▸ Assignment
Transcribe the data in full; each line must match exactly.

▸ Records for this exercise
Start of Block

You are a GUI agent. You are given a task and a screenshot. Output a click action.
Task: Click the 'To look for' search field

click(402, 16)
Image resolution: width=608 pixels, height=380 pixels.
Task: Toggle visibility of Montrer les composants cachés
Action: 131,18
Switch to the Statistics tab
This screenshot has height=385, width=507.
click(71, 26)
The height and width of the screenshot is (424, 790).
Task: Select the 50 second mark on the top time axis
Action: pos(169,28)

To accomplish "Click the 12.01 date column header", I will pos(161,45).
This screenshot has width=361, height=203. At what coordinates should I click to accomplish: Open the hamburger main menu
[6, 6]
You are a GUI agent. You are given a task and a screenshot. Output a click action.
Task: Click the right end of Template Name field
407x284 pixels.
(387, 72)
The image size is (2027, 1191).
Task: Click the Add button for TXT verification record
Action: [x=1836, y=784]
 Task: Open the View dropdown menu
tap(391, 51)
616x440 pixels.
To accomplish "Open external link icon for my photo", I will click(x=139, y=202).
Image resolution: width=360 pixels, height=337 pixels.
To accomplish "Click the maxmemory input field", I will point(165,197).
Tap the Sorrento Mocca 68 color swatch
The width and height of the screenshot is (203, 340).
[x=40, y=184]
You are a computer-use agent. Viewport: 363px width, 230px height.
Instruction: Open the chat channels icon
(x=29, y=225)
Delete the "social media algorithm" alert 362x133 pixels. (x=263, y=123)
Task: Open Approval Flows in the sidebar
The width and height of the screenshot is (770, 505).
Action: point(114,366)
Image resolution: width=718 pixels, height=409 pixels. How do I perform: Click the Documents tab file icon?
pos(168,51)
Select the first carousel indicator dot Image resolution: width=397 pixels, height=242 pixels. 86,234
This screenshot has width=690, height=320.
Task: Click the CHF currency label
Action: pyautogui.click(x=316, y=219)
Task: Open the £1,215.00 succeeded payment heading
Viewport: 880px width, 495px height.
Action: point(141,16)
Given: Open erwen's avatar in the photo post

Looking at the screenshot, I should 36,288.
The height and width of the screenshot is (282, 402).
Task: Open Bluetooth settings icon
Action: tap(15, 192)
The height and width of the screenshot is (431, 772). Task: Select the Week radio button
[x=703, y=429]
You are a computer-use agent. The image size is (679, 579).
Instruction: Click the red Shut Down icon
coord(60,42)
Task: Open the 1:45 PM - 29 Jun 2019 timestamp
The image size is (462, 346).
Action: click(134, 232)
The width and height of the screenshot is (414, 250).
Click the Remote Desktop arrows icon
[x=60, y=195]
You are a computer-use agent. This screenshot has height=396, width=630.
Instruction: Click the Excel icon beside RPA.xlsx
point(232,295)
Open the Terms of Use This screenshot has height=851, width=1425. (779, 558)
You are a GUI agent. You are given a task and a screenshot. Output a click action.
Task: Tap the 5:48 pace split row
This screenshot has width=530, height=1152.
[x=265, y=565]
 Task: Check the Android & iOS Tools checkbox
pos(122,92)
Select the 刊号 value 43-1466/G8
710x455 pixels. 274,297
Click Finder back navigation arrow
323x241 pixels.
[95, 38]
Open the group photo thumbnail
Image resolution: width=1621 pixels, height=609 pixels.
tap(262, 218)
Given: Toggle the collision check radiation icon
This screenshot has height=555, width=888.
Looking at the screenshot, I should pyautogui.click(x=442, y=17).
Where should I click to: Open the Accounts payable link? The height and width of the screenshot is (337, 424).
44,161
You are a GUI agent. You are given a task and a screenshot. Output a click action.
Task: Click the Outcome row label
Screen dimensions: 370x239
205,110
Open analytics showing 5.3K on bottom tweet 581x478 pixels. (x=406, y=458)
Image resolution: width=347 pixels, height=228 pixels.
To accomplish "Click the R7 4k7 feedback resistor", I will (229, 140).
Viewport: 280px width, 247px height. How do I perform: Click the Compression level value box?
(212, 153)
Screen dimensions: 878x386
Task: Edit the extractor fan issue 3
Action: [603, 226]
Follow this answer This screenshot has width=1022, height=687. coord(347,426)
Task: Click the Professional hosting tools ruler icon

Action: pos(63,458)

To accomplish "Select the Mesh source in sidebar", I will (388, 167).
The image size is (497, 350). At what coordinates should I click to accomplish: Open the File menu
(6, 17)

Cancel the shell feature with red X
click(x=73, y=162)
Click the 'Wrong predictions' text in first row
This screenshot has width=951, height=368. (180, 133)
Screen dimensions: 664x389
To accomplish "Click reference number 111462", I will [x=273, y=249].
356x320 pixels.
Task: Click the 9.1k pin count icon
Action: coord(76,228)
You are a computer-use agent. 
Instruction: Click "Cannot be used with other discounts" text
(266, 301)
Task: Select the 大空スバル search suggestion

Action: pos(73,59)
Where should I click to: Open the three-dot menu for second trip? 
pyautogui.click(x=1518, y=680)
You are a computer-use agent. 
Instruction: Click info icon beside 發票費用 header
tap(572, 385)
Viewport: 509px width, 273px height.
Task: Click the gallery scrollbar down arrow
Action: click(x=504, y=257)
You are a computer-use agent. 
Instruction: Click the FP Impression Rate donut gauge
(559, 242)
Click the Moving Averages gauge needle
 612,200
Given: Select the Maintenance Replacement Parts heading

End of Block

▸ Reply to the exercise
You are a GUI agent. You are given a task and a screenshot. Output a click action.
Task: Click the 'To look for' search field

click(402, 16)
Image resolution: width=608 pixels, height=380 pixels.
Task: Toggle visibility of Montrer les composants cachés
Action: 131,18
Switch to the Statistics tab
This screenshot has height=385, width=507.
click(71, 26)
The height and width of the screenshot is (424, 790).
Task: Select the 50 second mark on the top time axis
Action: pos(169,28)

To accomplish "Click the 12.01 date column header", I will pos(161,45).
This screenshot has width=361, height=203. At what coordinates should I click to accomplish: Open the hamburger main menu
[6, 6]
You are a GUI agent. You are given a task and a screenshot. Output a click action.
Task: Click the right end of Template Name field
407x284 pixels.
(387, 72)
The image size is (2027, 1191).
Task: Click the Add button for TXT verification record
Action: [x=1836, y=784]
 Task: Open the View dropdown menu
tap(391, 51)
616x440 pixels.
To accomplish "Open external link icon for my photo", I will click(x=139, y=202).
Image resolution: width=360 pixels, height=337 pixels.
To accomplish "Click the maxmemory input field", I will point(165,197).
Tap the Sorrento Mocca 68 color swatch
The width and height of the screenshot is (203, 340).
[x=40, y=184]
You are a computer-use agent. Viewport: 363px width, 230px height.
Instruction: Open the chat channels icon
(x=29, y=225)
Delete the "social media algorithm" alert 362x133 pixels. (x=263, y=123)
Task: Open Approval Flows in the sidebar
The width and height of the screenshot is (770, 505).
Action: point(114,366)
Image resolution: width=718 pixels, height=409 pixels. How do I perform: Click the Documents tab file icon?
pos(168,51)
Select the first carousel indicator dot Image resolution: width=397 pixels, height=242 pixels. 86,234
This screenshot has width=690, height=320.
Task: Click the CHF currency label
Action: pyautogui.click(x=316, y=219)
Task: Open the £1,215.00 succeeded payment heading
Viewport: 880px width, 495px height.
Action: point(141,16)
Given: Open erwen's avatar in the photo post

Looking at the screenshot, I should 36,288.
The height and width of the screenshot is (282, 402).
Task: Open Bluetooth settings icon
Action: tap(15, 192)
The height and width of the screenshot is (431, 772). Task: Select the Week radio button
[x=703, y=429]
You are a computer-use agent. The image size is (679, 579).
Instruction: Click the red Shut Down icon
coord(60,42)
Task: Open the 1:45 PM - 29 Jun 2019 timestamp
The image size is (462, 346).
Action: click(134, 232)
The width and height of the screenshot is (414, 250).
Click the Remote Desktop arrows icon
[x=60, y=195]
You are a computer-use agent. This screenshot has height=396, width=630.
Instruction: Click the Excel icon beside RPA.xlsx
point(232,295)
Open the Terms of Use This screenshot has height=851, width=1425. (779, 558)
You are a GUI agent. You are given a task and a screenshot. Output a click action.
Task: Tap the 5:48 pace split row
This screenshot has width=530, height=1152.
[x=265, y=565]
 Task: Check the Android & iOS Tools checkbox
pos(122,92)
Select the 刊号 value 43-1466/G8
710x455 pixels. 274,297
Click Finder back navigation arrow
323x241 pixels.
[95, 38]
Open the group photo thumbnail
Image resolution: width=1621 pixels, height=609 pixels.
tap(262, 218)
Given: Toggle the collision check radiation icon
This screenshot has height=555, width=888.
Looking at the screenshot, I should pyautogui.click(x=442, y=17).
Where should I click to: Open the Accounts payable link? The height and width of the screenshot is (337, 424).
44,161
You are a GUI agent. You are given a task and a screenshot. Output a click action.
Task: Click the Outcome row label
Screen dimensions: 370x239
205,110
Open analytics showing 5.3K on bottom tweet 581x478 pixels. (x=406, y=458)
Image resolution: width=347 pixels, height=228 pixels.
To accomplish "Click the R7 4k7 feedback resistor", I will (229, 140).
Viewport: 280px width, 247px height. How do I perform: Click the Compression level value box?
(212, 153)
Screen dimensions: 878x386
Task: Edit the extractor fan issue 3
Action: [603, 226]
Follow this answer This screenshot has width=1022, height=687. coord(347,426)
Task: Click the Professional hosting tools ruler icon

Action: pos(63,458)

To accomplish "Select the Mesh source in sidebar", I will (388, 167).
The image size is (497, 350). At what coordinates should I click to accomplish: Open the File menu
(6, 17)

Cancel the shell feature with red X
click(x=73, y=162)
Click the 'Wrong predictions' text in first row
This screenshot has width=951, height=368. (180, 133)
Screen dimensions: 664x389
To accomplish "Click reference number 111462", I will [x=273, y=249].
356x320 pixels.
Task: Click the 9.1k pin count icon
Action: coord(76,228)
You are a computer-use agent. 
Instruction: Click "Cannot be used with other discounts" text
(266, 301)
Task: Select the 大空スバル search suggestion

Action: pos(73,59)
Where should I click to: Open the three-dot menu for second trip? 
pyautogui.click(x=1518, y=680)
You are a computer-use agent. 
Instruction: Click info icon beside 發票費用 header
tap(572, 385)
Viewport: 509px width, 273px height.
Task: Click the gallery scrollbar down arrow
Action: click(x=504, y=257)
You are a computer-use agent. 
Instruction: Click the FP Impression Rate donut gauge
(559, 242)
Click the Moving Averages gauge needle
 612,200
Given: Select the Maintenance Replacement Parts heading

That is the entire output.